**Task description**
From the line containing "Task: Click 刘珂's name in the reply list" down to the last line of the entries, print each line exactly and leave the pictures out.

====================

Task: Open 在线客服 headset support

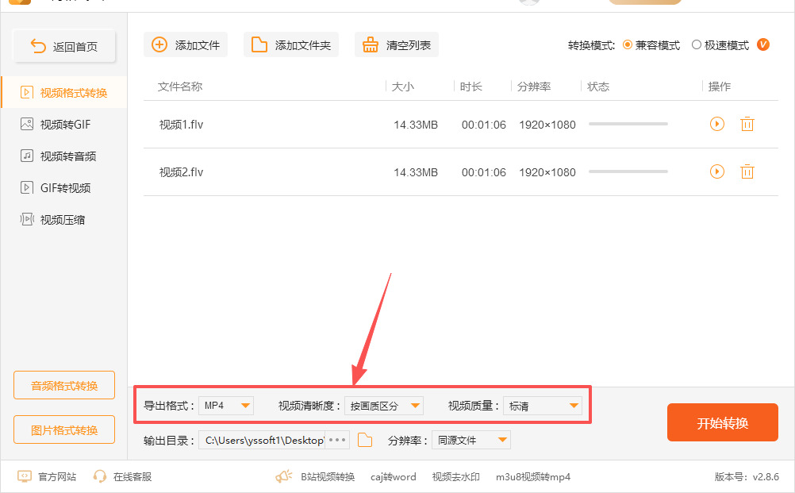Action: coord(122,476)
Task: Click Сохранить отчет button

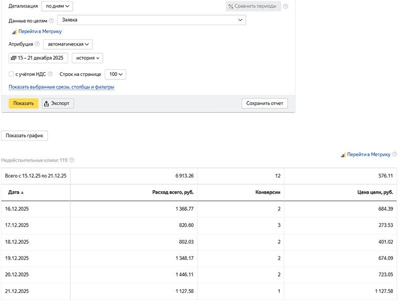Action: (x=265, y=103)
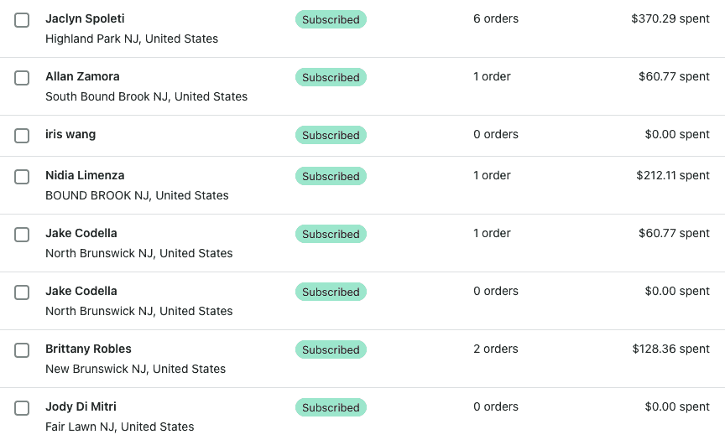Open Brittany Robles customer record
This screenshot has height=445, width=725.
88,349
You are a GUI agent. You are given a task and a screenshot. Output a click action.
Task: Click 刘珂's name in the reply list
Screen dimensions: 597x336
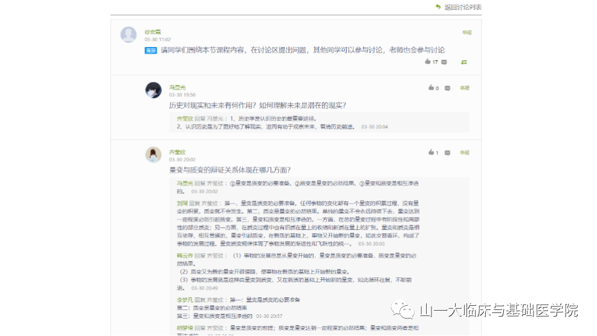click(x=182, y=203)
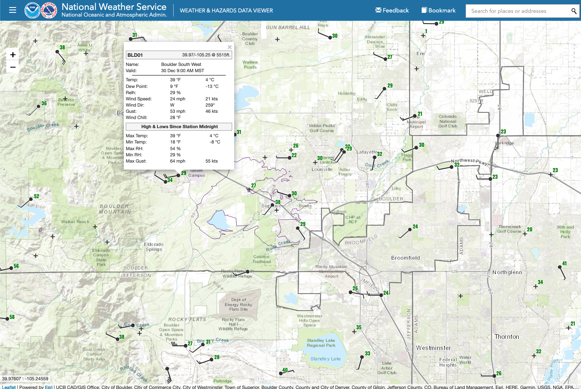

====================

**Task solution**
Task: Click 刘珂's name in the reply list
Screen dimensions: 597x336
click(x=182, y=203)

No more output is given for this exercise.